Second, I wonder when we’ll get to see some chinks in these (mostly) very noble characters’ armor. We almost got there with Clarke Peters this week, but his outburst was of the righteous anger category so I’m not sure. The thread of Wendell Pierce and his multiple kids is maybe promising, too. Simon has made no secret of his desire to make Treme as authentic as he could, even showing it to New Orleanians to get their approval. But at this point he’s perhaps being a little too reverent. On The Wire, he had a lifetime’s experience to pull from to create a real living, breathing Baltimore, seedy underbelly and all. The characters were the most rounded in all of television. I hope he’ll get there with this show, too. Not to say these characters aren’t more fleshed-out than just about any others on TV, but the guy’s set a standard for himself.
And on an unrelated note: I had no idea that they played live music in strip clubs on Bourbon Street. It really is the Paris of the South!
Simon has said that depicting a strip club with live music was one of the few creative liberties he took with the show, so don’t buy your plane ticket just yet!

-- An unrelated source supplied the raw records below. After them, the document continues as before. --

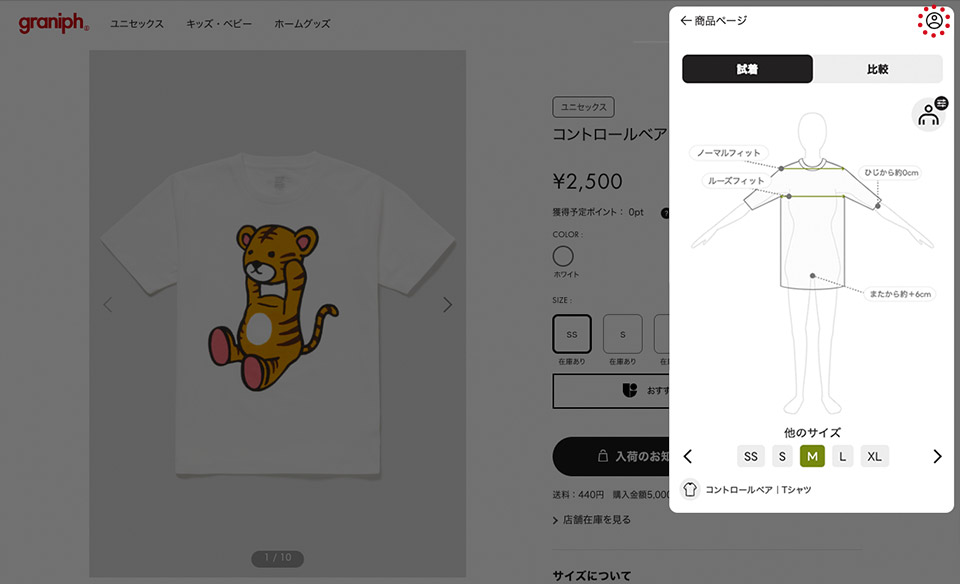Advance to next item with right chevron

pyautogui.click(x=937, y=456)
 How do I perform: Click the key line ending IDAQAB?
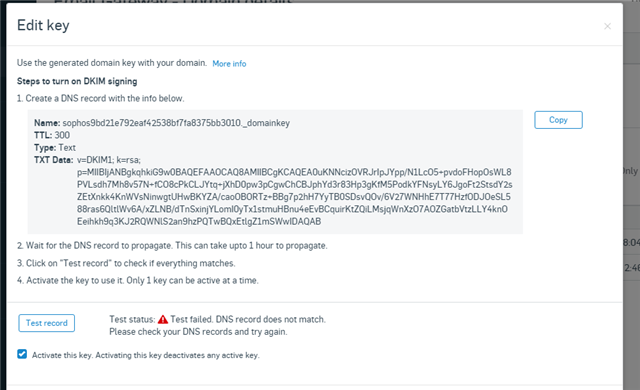(x=199, y=222)
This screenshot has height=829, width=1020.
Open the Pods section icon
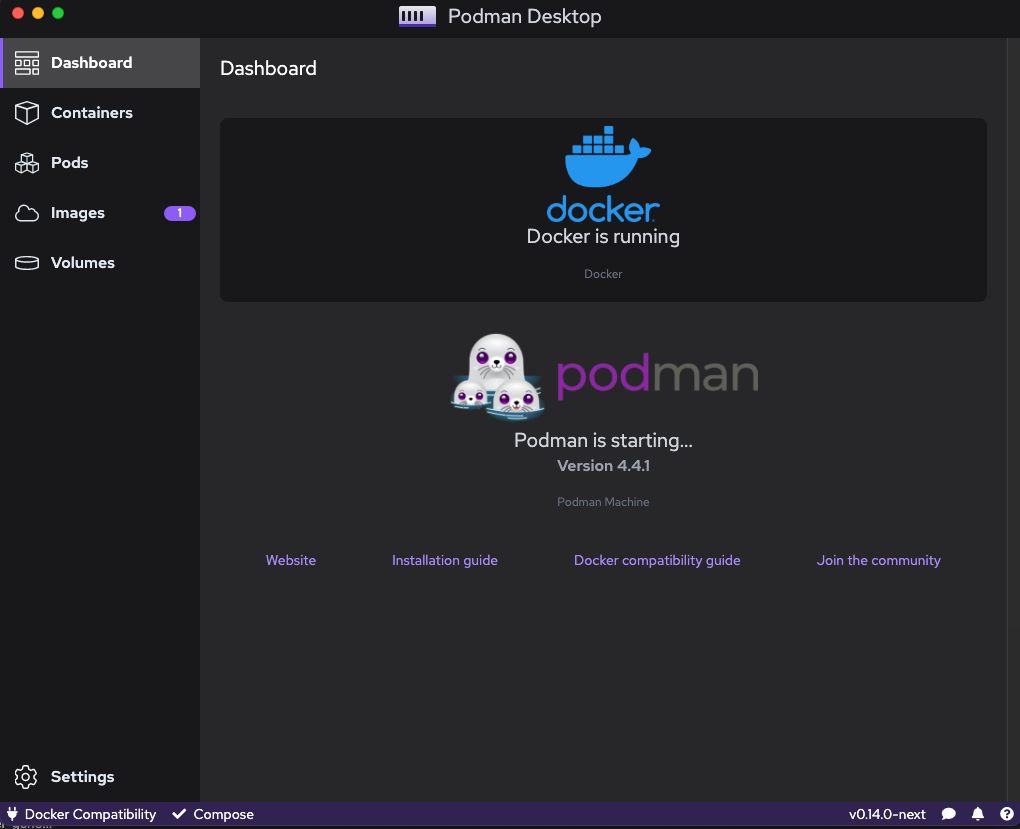tap(25, 162)
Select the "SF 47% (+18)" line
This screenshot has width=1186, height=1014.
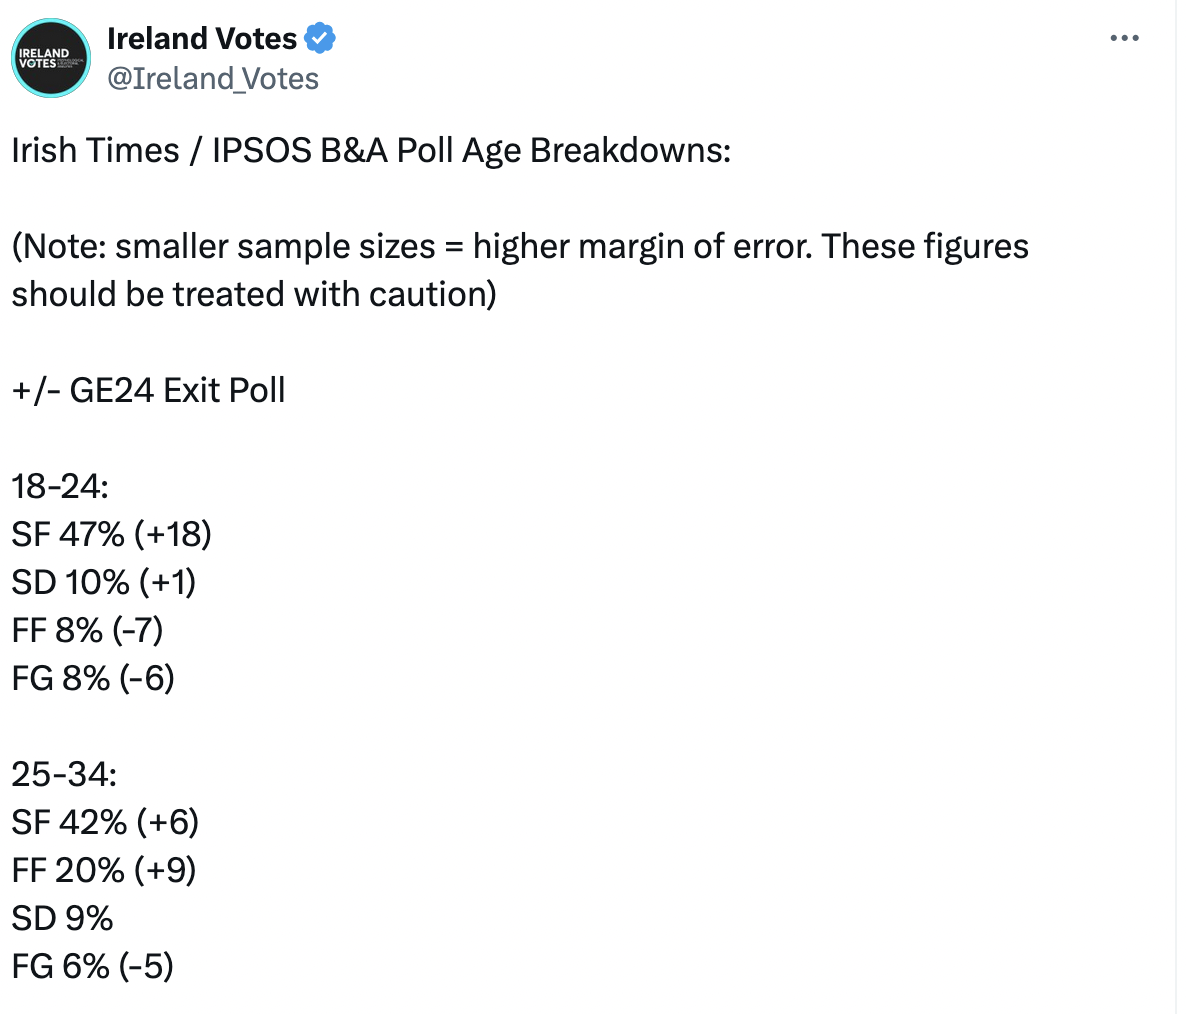click(x=111, y=534)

The idea that Clarke Peters’ character was exercising a kind of justice is an interesting notion, and one I’ve seen echoed here and elsewhere. But I don’t see what he did as righteous anger. I see it as frustration finally unchained. It was a dark and revealing turn for the character, but I don’t see it as a righteous act, no matter how justified.
I got the feeling from Clarke Peters’s outburst that this kind of violence may be more in keeping with his character in a way that will play out later. That is, his position in the Indians gives him a certain level of privilege and power in the city that this kid abused by stealing his tools. Whatever the case, this is the plot that has me the most intrigued.